“Há uma tentativa de criação de um quinto poder. Democracia não permite isso”, defende o advogado criminal
As últimas declarações do diretor-geral da Polícia Federal, Fernando Segovia, que defendeu que não há provas contra o presidente golpista Michel Temer, em um inquérito sobre corrupção na área portuária, estão servindo de argumento para delegados ressuscitarem uma exigência antiga: mais autonomia para a Polícia Federal. A PEC 412/2009, que trata sobre o tema, atualmente se encontra em trâmite na Comissão de Constituição e Justiça (CCJ) da Câmara, e é amplamente criticada como uma ameaça ao Estado de Direito brasileiro.
Na prática, a medida criaria uma lei complementar que dá autonomia funcional, administrativa e orçamentária para a Polícia Federal. O advogado criminalista Rafael Borges, defende que a polícia não pode ser “de forma alguma uma agência que goze de autonomia”, por se tratar de uma força armada.
“A partir do momento que você dá autonomia para a polícia, você deixa de deixá-la no campo de submissão ao órgão de controle, ela pode fazer o que quiser, e uma democracia não permite que uma força armada faça o que ela quiser. Se você não controla a polícia, ferrou, é a barbárie instalada”, opinou.
Borges destaca ainda o poder que a Polícia Federal tem atualmente por meio de exemplos como a Operação Lava Jato e de sua influência no golpe que retirou a presidenta Dilma Rousseff do poder. Ele opina que esses acontecimentos demonstram o quanto o órgão já possui autonomia suficiente.
“Acho que a existência desses mecanismos de controle é extremamente necessária porque hoje a PF é uma das agências mais empoderadas que existem, ela influencia o processo político, eleitoral, o golpe aconteceu por meio de ações da PF. A polícia funciona de tal forma que possa exercer com independência suas atribuições.
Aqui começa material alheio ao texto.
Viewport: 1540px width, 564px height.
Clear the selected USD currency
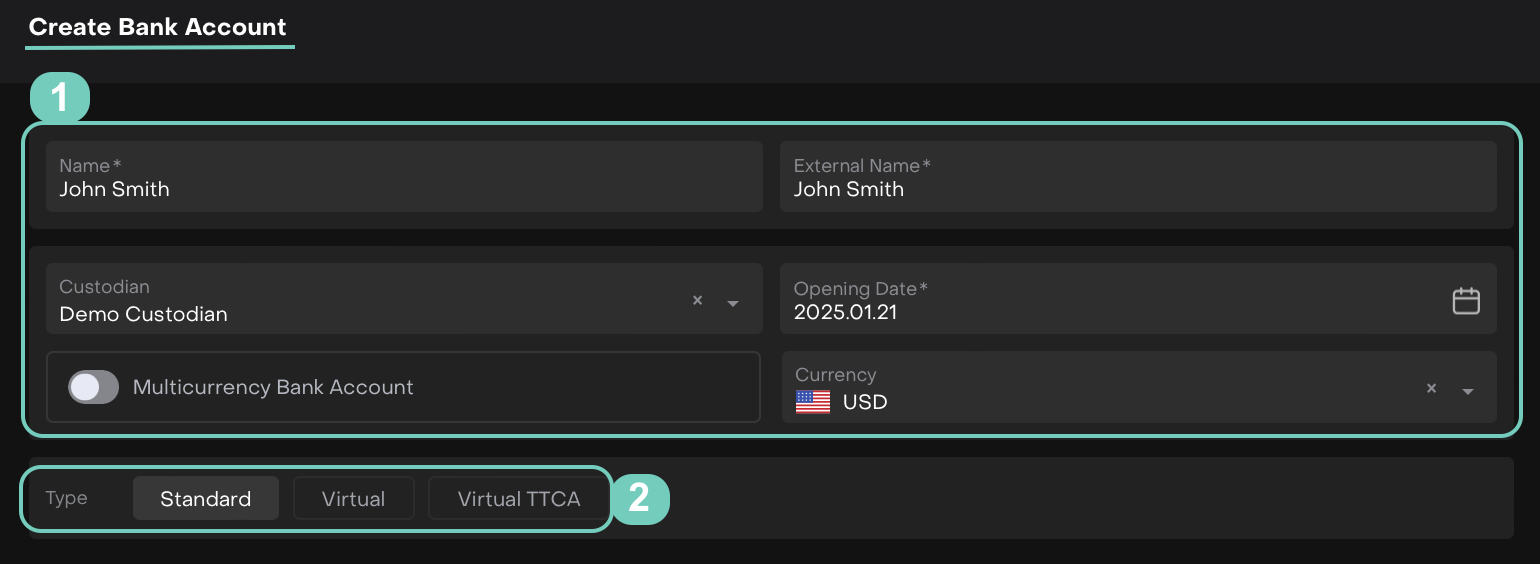[1431, 389]
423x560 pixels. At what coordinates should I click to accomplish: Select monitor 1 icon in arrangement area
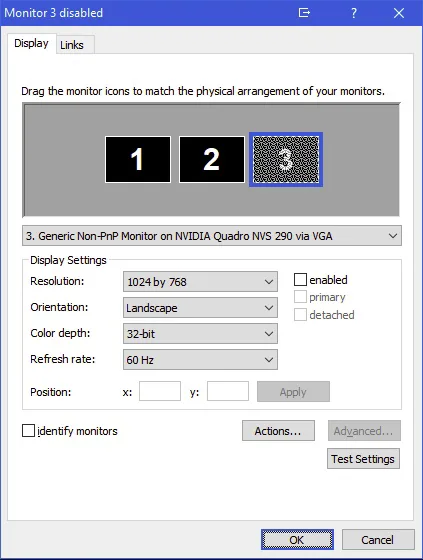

Mais autonomia do que isso, para que?”, questionou.
De acordo com o presidente da Federação Nacional dos Policiais Federais (FENAPEF), Luís Antônio Boudens, a PEC foi criada por meio do lobby de um pequeno grupo dentro da organização. Ele destaca que 90% dos agentes são contra a proposta, por acreditar que ela tornaria a instituição mais frágil e que já possui autonomia legislativa.
“O próprio texto da PEC retira tudo que a Polícia Federal tem de melhor: ela como órgão permanente do Estado, a estruturação de carreira, e a manutenção pela União. Há uma tentativa de criação de um quinto poder, um grupo fortalecido, que vai poder gerir o órgão através de uma lei complementar, da forma como for trabalhada no Congresso com eles”, afirmou.
Outra proposta que foi desengavetada por Temer nesta semana é o desmembramento das atribuições do Ministério da Justiça, para que a Polícia Federal passe a fazer parte de uma nova pasta, um possível Ministério da Segurança Pública. A medida também é criticada por Borges.
“É um absurdo. O desenho da Constituição brasileira não abriga um Ministério com essa função de segurança pública porque as atribuições relacionadas a policiamento ostensivo e segurança pública são de estados federais. A criação desse Ministério seria populismo penal puro, você trabalha com a sensação de insegurança, para criar factoides políticos e parecer que está atendendo aos anseios da população”, disse.
A ideia de criar o ministério é antiga, mas é justificada pelo governo atualmente por meio de uma suposta “crise na segurança pública” do país. Nesta sexta-feira (16), Temer assinou um decreto de intervenção federal das Forças Armadas no Rio de Janeiro. A medida colocou um general no comando da Secretaria de Segurança, das policiais e Corpo de Bombeiros de um estado, pela primeira vez desde que a Constituição foi promulgada.